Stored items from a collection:
= Beginning of Section =

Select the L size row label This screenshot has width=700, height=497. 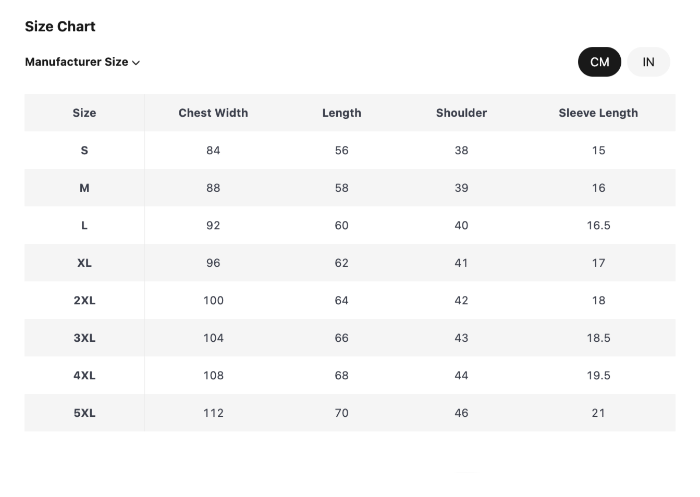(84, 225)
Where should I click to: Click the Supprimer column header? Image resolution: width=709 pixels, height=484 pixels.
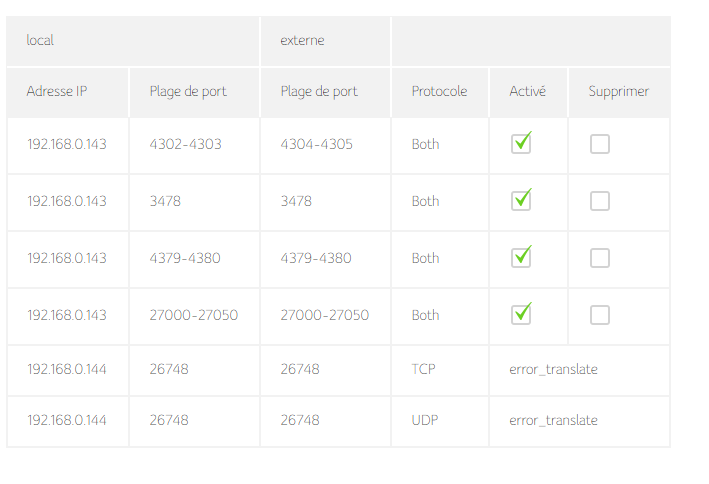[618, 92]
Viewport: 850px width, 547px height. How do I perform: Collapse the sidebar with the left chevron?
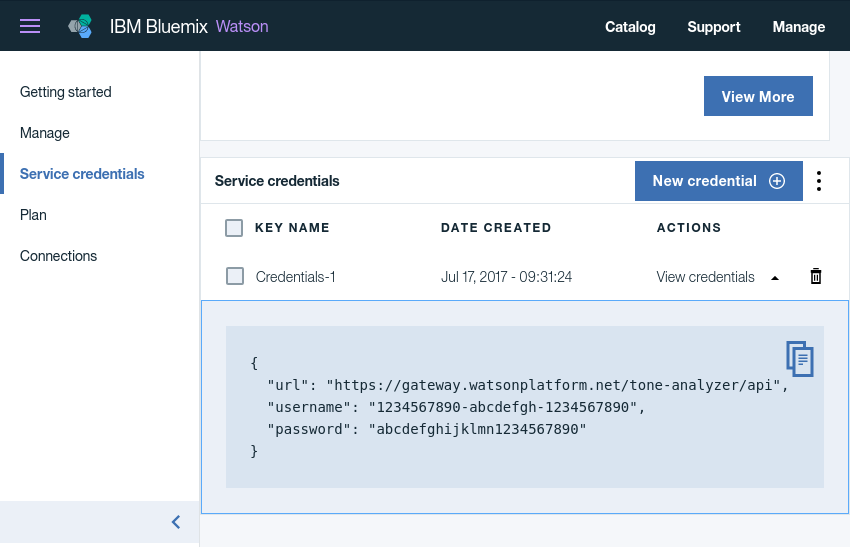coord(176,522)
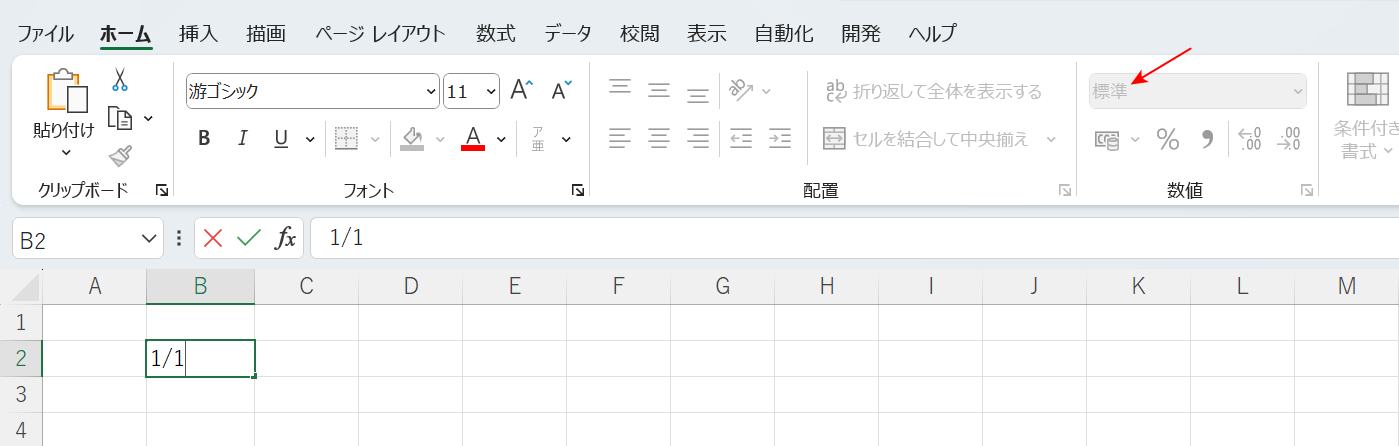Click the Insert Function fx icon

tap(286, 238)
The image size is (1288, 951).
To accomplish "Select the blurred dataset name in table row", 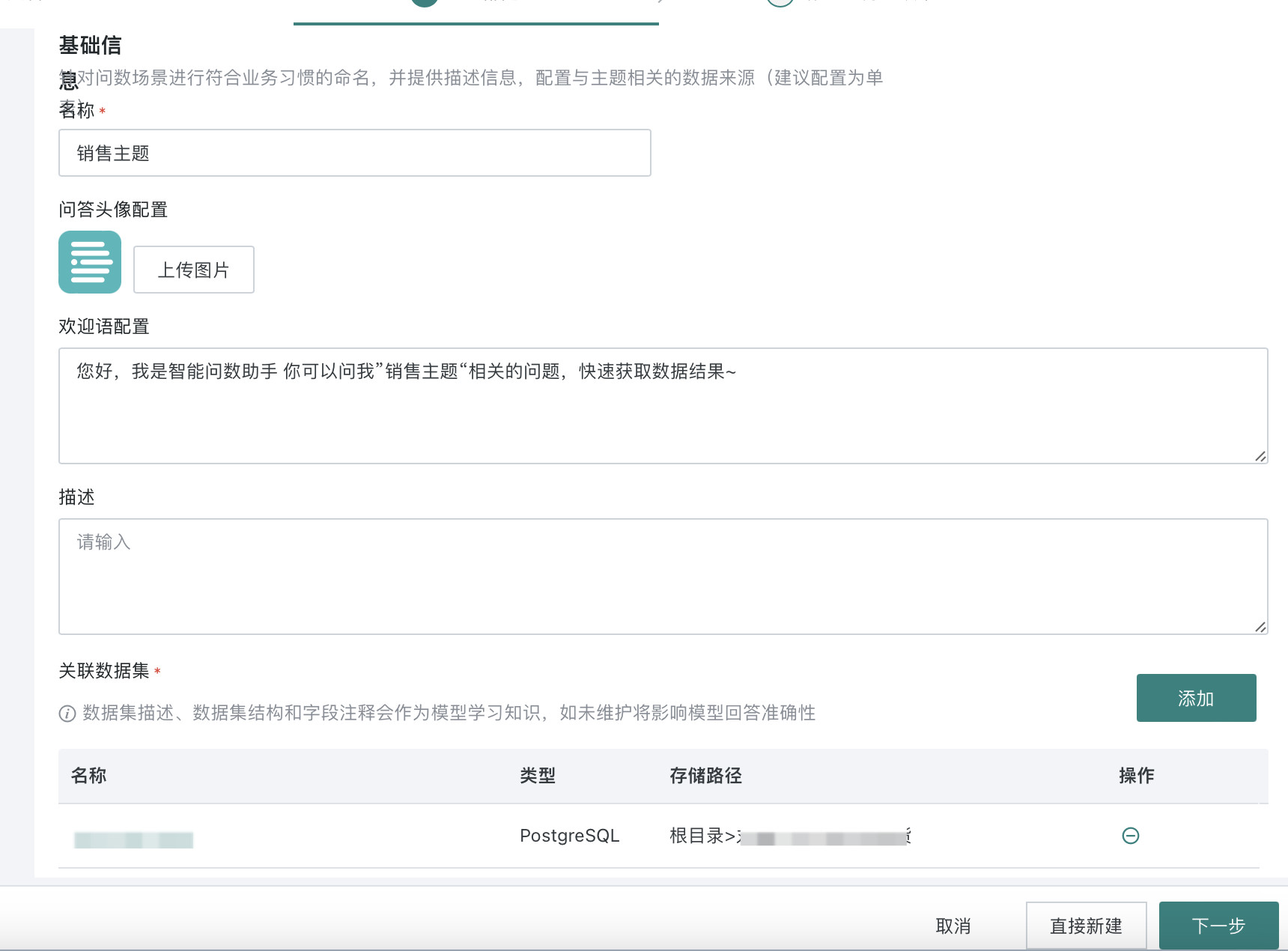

= End of Section =

Task details: Nothing but the lines from the one containing "The image size is (1288, 951)." to the last line of the records should be returned, exactly as they appear and without pictures.

Response below:
The image size is (1288, 951).
To accomplish "Select the blurred dataset name in table row", 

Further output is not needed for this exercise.